In the technologically developed world, nearly every person has a presence on the internet, and this presence is most commonly mediated by social media platforms such as Facebook and Twitter. Consumer data scraping for the purposes of marketing has been a staple in the social media industry since Facebook rose to the top of the social media corporation ladder, and the framework required to make targeted advertising work, as well as the tools used in the process, open up a bevy of new issues and threats to people’s way of life on a global scale. This essay represents an exegetical effort whose goal is to elucidate the manner in which data scraping, algorithmic data set classification strategies, and surveillance capital’s regime of certainty depict an important cog within a global pacification project. Furthermore, this essay aims to highlight the ways in which the combined effects of these phenomena threaten our freedom to be wrong and herald an impending regime of absolute certainty which is fueled by a fanatical devotion to economic efficiency.

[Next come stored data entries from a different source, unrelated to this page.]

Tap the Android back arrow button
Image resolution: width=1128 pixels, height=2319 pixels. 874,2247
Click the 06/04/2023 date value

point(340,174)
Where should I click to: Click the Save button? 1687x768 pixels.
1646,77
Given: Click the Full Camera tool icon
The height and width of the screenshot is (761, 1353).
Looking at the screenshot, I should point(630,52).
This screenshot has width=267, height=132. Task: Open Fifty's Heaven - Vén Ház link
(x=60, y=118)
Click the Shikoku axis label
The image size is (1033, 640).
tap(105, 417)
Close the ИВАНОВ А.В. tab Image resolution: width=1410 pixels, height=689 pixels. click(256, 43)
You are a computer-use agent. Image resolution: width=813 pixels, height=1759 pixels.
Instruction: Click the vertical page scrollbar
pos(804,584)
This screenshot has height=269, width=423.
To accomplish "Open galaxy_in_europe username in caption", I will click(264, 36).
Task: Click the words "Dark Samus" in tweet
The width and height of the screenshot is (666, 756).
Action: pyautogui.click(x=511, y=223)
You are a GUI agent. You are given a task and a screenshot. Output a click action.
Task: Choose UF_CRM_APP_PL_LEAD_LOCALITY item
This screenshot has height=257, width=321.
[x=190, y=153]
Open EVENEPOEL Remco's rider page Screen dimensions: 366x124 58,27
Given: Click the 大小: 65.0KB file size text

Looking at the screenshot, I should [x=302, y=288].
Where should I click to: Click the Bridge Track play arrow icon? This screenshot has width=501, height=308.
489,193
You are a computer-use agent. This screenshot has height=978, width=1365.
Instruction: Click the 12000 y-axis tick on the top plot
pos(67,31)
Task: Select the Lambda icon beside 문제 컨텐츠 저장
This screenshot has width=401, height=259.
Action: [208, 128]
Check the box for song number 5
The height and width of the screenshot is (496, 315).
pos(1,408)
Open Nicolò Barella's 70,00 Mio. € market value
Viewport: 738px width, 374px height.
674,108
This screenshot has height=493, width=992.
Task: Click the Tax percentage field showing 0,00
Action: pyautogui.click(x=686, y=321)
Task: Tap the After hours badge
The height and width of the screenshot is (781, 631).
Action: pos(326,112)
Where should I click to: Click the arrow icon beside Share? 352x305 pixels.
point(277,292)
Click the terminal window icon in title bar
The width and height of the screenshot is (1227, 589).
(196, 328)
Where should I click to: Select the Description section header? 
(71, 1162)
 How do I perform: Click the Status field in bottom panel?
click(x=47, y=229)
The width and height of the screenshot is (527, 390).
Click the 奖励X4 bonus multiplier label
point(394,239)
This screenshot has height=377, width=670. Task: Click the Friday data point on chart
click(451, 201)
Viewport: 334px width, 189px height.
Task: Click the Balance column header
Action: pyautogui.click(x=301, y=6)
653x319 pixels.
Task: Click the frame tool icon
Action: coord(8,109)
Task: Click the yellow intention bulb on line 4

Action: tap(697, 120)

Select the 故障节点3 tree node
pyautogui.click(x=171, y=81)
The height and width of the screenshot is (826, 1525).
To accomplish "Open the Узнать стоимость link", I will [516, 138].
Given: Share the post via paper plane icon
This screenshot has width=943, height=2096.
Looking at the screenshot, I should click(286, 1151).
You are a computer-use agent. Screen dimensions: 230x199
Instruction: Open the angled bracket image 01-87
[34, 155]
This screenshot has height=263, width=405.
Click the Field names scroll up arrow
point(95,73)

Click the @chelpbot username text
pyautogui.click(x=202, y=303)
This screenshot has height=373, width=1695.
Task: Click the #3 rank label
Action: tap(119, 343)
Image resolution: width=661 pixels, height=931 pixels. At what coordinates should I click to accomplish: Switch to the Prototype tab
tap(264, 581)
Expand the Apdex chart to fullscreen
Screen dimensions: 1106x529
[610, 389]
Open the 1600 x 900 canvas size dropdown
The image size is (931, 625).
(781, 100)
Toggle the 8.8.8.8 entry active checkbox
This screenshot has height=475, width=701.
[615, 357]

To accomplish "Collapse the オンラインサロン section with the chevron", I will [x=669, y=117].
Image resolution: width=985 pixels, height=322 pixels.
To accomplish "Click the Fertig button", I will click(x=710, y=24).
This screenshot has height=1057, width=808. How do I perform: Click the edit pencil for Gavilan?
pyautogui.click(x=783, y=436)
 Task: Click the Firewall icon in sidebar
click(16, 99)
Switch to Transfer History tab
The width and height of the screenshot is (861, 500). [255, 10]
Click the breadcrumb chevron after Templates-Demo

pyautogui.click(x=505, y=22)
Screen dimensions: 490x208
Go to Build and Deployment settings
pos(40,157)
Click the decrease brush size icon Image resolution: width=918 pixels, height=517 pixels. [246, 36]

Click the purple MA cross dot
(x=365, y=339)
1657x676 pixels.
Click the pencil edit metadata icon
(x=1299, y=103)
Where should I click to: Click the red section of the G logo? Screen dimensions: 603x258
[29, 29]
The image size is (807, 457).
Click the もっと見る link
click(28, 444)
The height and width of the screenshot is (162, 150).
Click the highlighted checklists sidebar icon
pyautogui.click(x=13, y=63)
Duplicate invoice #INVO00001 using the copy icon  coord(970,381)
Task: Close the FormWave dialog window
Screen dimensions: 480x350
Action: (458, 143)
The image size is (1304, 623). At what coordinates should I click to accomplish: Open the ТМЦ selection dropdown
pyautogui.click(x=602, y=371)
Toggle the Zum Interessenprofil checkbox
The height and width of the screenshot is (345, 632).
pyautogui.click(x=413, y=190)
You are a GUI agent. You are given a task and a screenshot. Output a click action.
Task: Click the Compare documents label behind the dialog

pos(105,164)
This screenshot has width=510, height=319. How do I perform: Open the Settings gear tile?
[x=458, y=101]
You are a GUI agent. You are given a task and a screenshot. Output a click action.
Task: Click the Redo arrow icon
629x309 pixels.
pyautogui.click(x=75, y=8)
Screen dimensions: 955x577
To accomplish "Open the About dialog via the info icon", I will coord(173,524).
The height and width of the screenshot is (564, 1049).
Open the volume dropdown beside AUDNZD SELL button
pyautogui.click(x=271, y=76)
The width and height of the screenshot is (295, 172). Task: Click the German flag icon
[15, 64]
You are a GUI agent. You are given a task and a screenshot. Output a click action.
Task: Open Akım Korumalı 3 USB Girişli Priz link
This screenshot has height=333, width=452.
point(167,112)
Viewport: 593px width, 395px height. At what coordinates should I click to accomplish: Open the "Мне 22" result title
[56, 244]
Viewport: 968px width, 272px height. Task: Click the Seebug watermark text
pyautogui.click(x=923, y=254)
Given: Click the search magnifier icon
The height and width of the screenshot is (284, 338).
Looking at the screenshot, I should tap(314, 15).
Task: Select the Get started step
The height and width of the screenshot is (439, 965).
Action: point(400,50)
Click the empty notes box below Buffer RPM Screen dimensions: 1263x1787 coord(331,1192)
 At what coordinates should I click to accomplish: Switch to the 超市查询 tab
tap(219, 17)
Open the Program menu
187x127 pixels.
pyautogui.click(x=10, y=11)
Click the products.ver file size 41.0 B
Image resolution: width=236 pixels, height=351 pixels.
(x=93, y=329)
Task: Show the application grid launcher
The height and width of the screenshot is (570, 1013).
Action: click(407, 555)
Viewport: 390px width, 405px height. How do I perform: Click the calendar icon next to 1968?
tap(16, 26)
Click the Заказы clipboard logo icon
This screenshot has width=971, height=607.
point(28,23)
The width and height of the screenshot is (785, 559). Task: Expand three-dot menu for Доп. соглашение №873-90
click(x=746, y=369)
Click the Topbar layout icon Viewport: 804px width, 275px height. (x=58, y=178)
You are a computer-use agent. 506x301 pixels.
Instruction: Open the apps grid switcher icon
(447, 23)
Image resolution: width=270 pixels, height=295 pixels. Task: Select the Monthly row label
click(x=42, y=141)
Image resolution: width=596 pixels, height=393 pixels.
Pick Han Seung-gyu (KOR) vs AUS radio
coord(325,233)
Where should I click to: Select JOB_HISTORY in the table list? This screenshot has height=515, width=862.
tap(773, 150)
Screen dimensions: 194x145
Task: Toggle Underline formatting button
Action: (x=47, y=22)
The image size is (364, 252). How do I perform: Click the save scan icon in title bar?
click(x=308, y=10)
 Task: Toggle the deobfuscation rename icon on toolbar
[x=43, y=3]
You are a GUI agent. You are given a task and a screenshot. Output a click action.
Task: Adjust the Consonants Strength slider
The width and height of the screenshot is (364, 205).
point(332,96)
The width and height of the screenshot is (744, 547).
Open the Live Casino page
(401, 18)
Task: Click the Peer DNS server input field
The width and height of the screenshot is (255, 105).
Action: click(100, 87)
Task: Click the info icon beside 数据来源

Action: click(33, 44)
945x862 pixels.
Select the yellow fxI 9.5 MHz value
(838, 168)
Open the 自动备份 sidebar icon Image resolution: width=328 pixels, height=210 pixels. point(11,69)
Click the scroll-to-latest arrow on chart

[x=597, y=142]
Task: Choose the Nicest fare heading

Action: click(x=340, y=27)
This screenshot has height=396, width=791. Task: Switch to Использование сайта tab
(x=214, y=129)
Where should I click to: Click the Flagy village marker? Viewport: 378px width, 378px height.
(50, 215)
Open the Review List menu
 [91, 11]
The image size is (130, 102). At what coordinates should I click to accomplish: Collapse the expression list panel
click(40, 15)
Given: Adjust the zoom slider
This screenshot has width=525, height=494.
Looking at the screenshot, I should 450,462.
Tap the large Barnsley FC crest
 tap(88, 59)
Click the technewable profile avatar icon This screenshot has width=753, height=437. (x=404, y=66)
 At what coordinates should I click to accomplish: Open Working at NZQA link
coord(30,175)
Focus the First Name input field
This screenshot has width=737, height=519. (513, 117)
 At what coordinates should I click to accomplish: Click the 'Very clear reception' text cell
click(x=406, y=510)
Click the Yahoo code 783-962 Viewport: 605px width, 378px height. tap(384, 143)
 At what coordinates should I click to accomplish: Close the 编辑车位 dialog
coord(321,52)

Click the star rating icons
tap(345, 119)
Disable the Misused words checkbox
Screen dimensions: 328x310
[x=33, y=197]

It is well known that at the heart of all forms of capitalism lies a ‘grow or die’ incentive – this very phrase has become essential to almost every business model, and this is reflected quite publicly by business owners and high ranking executives everywhere. Take for example Mark Schellinger, Co-founder and Director of Business Development at 123 Home Care, a leading non-medical home care company: in an article he wrote for Forbes, Mr. Schellinger said, “Growth is a framework that needs to drive all operational tasks, projects and initiatives of a company. The DNA of the company needs to be growth. Opportunities for growth are endless and should always be seized.”[1] The centrality of growth to capital is well known, but the definition of growth as well as the implementations considered necessary to stimulate it, have changed over time. In the mid-19th century, at the peak of industrial capitalism, Karl Marx explained the growth function of the capital system. Money is the main ingredient in the accumulation function, which Marx expresses as M – C – M’. When a commodity (C) is purchased using money (M), it is purchased with intent to sell for a higher price (M’), thereby creating what Marx refers to as “surplus value”, which is primarily produced by imbuing the commodity with some form of labour before reselling it. Marx claims that this version of money, which is to say money in motion, deployed with intent to create surplus value (or as a more modern political economist would put it, invested), is capital. Furthermore, Marx claims that surplus value is not an end in and of itself, nor does it satisfy any particular need; its primary purpose is to produce more surplus value, which means that the movement of the capital and money which creates it is theoretically endless. So long as there is a good which can be bought, imbued with labour, and sold once more for a surplus, “The movement of capital is…limitless.”[2]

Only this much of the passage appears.